Finishing this book I felt the words of a pop song eluding me: something along the lines of “Is it you, is it me, I don’t feel it the way I used to…” (Am I wrong to be thinking Gordon Lightfoot here?)
I’ve always found Rendell’s books to be reliable escapes, though sometimes into a world far more disturbing than the one I thought I was evading. This time, though, I found myself faintly bored. And mind you, the novel starts with a murder. It should be difficult to squander the kind of curiosity provoked by an opening scene in which a fifteen-year-old girl has apparently just drowned a man in the bath. Yet somehow Rendell lost me.
I think it was largely a matter of pacing: she’s a good at plotting and I was always able to admire the way she wove the complex connections among her cast of characters. (She relies on coincidence yet manages to make it plausible: after all, life in a metropolis like London does often turn on strage chances.)
She is also excellent at portraying the characters you love to hate, with a special gift for sick mother/son domination.
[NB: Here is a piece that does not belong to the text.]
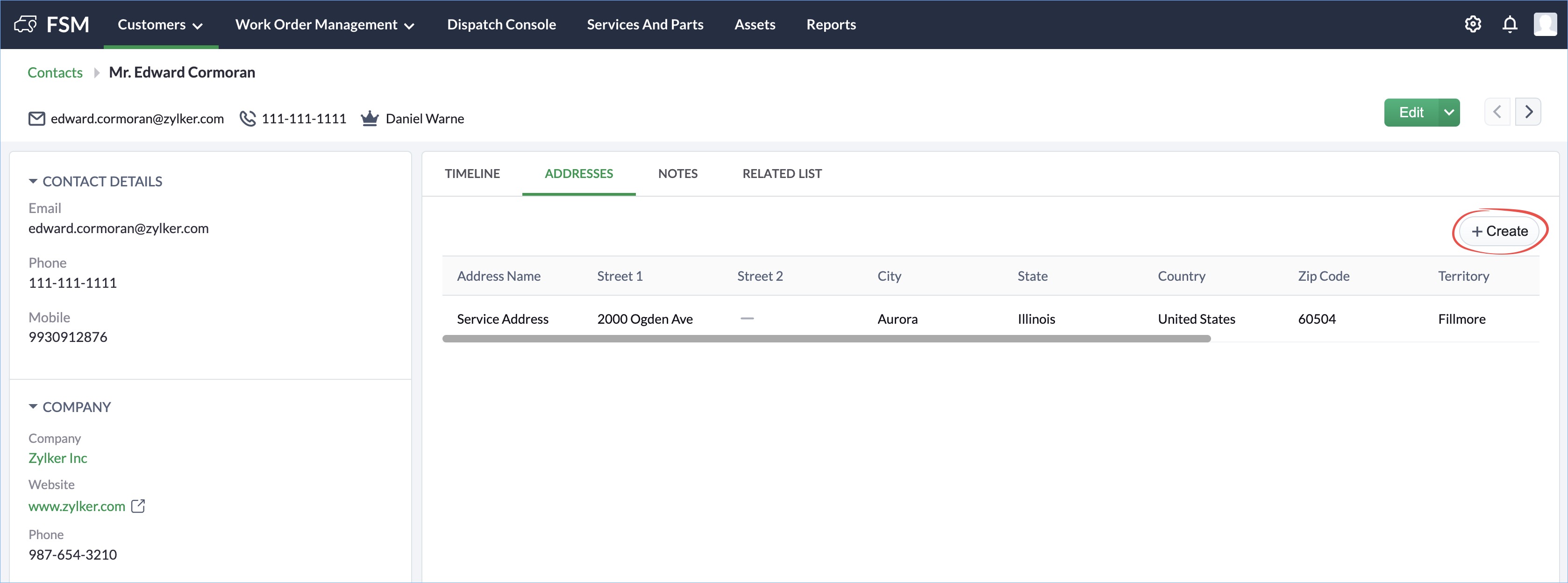Open the Zylker Inc company link

pos(58,458)
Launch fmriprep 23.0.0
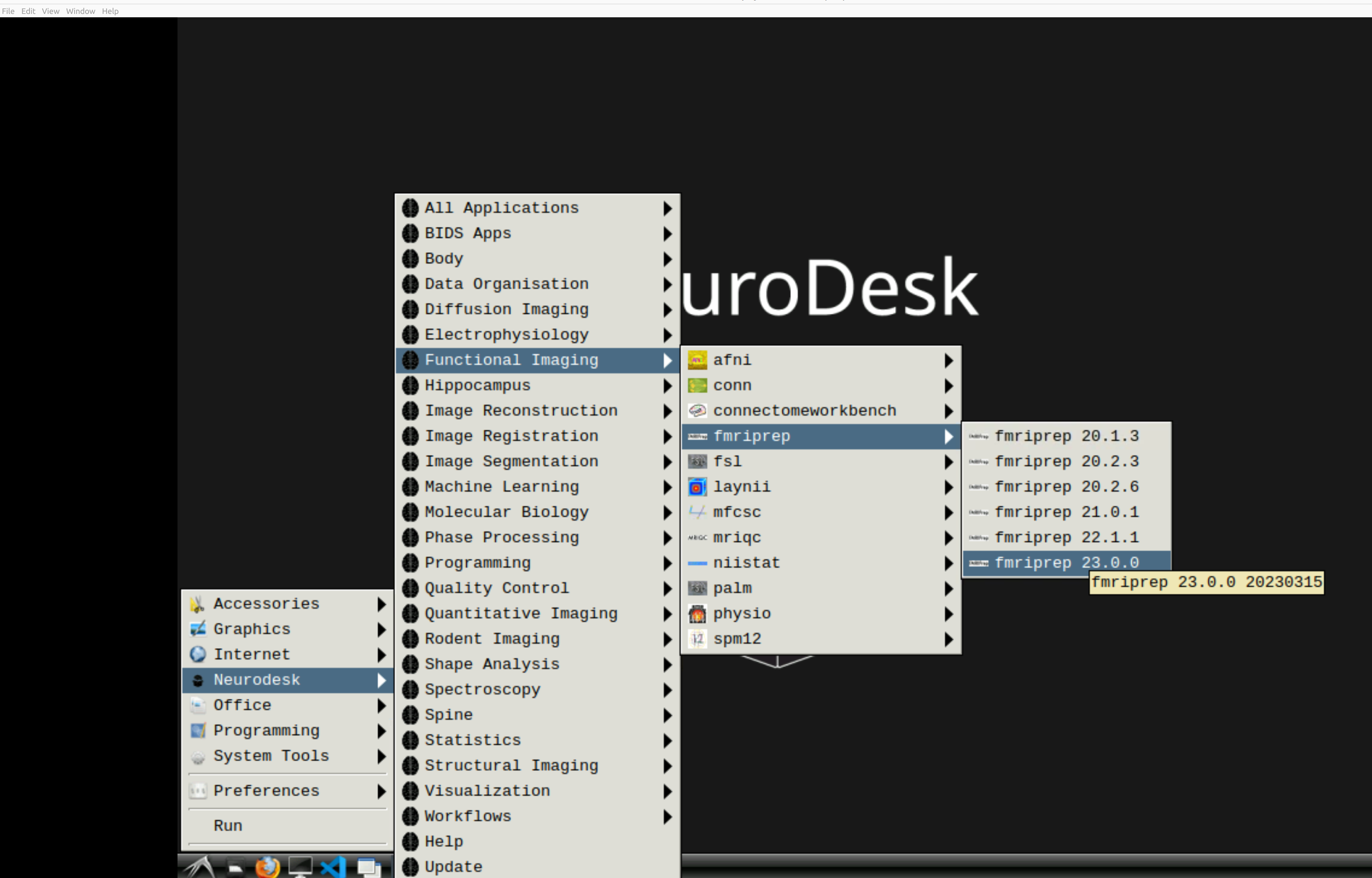1372x878 pixels. 1066,563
In The Water’s Lovely she focuses on Marion Melville, a cunning schemer whose talent at self-deception gives the reader the upper hand. There’s blackmail, child rape, date rape, an attempted poisoning, a strangling — and still it plodded. Too much time spent in the head of the not-very-interesting protagonist, I think.
Is this an anomaly? I hope so, because if Ruth Rendell’s books are going to stop entertaining me, I’m going to need a new strategy for diversion.